● **Directions**:
Rewrite all the records with "column header" changed to "column heading" and everything else kept the same. Leave the pictures out.

● **Raw records**:
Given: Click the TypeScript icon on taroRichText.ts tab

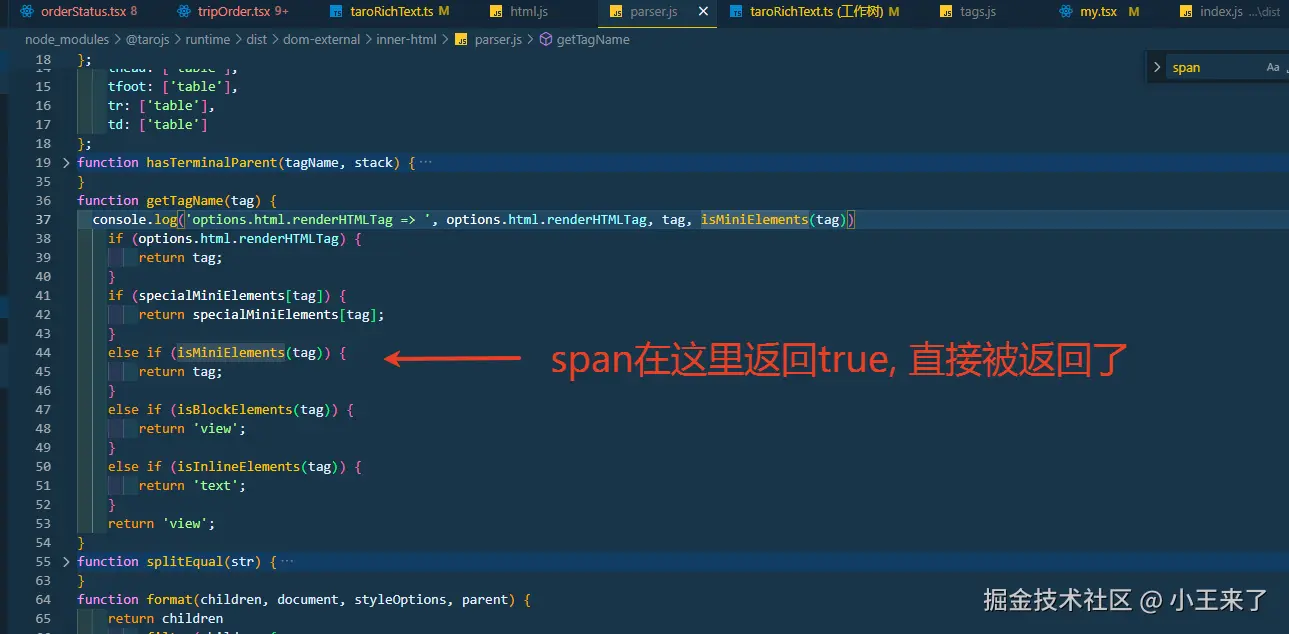Looking at the screenshot, I should (337, 12).
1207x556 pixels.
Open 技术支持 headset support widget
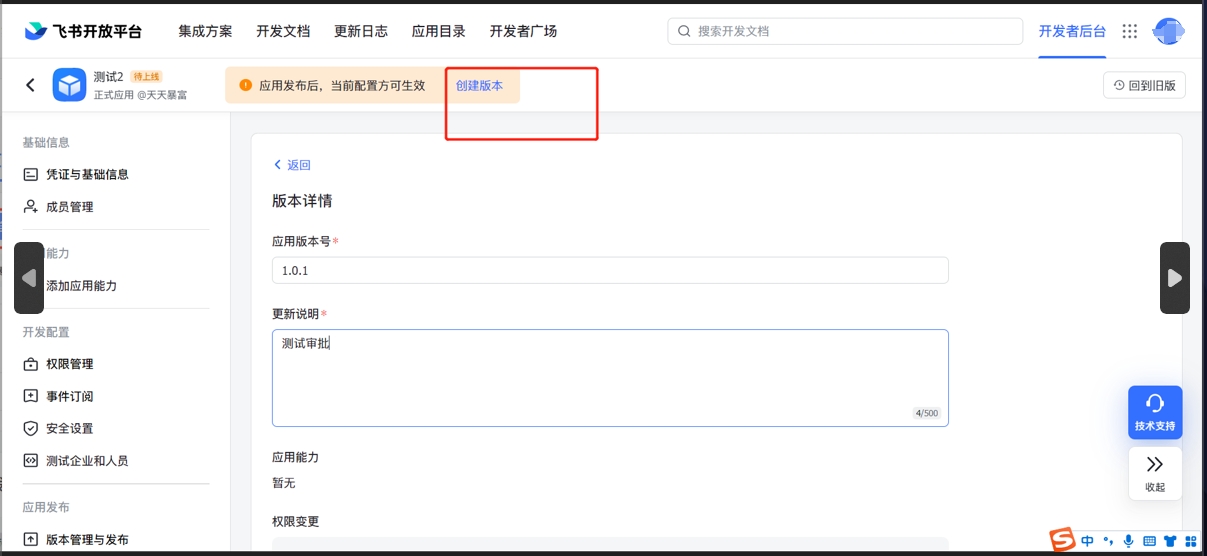(x=1155, y=412)
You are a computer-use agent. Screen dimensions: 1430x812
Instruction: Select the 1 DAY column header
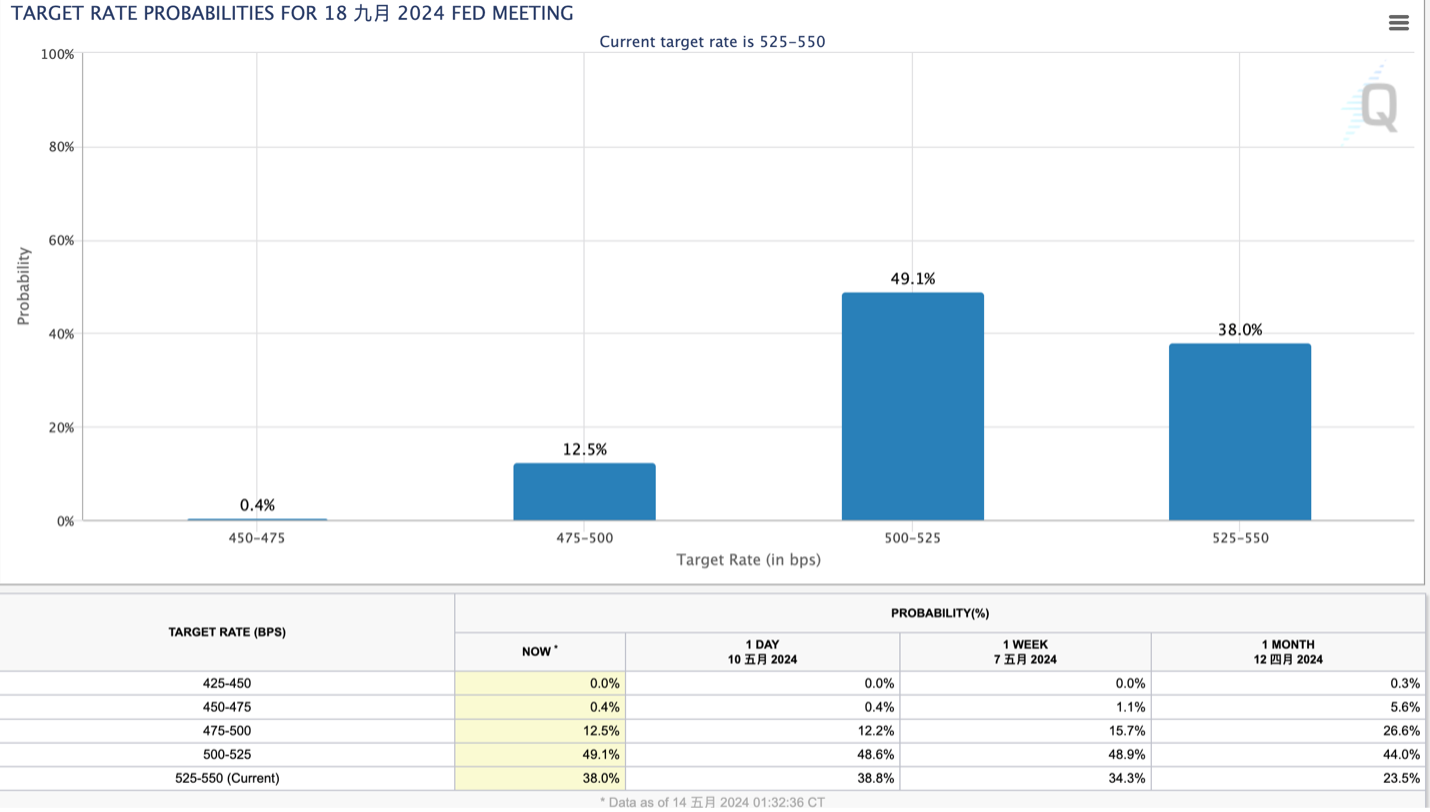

● **Result**:
Given: Click the TypeScript icon on taroRichText.ts tab

Looking at the screenshot, I should (337, 12).
1207x556 pixels.
Open 技术支持 headset support widget
(x=1155, y=412)
You are a computer-use agent. Screen dimensions: 1430x812
Instruction: Select the 1 DAY column heading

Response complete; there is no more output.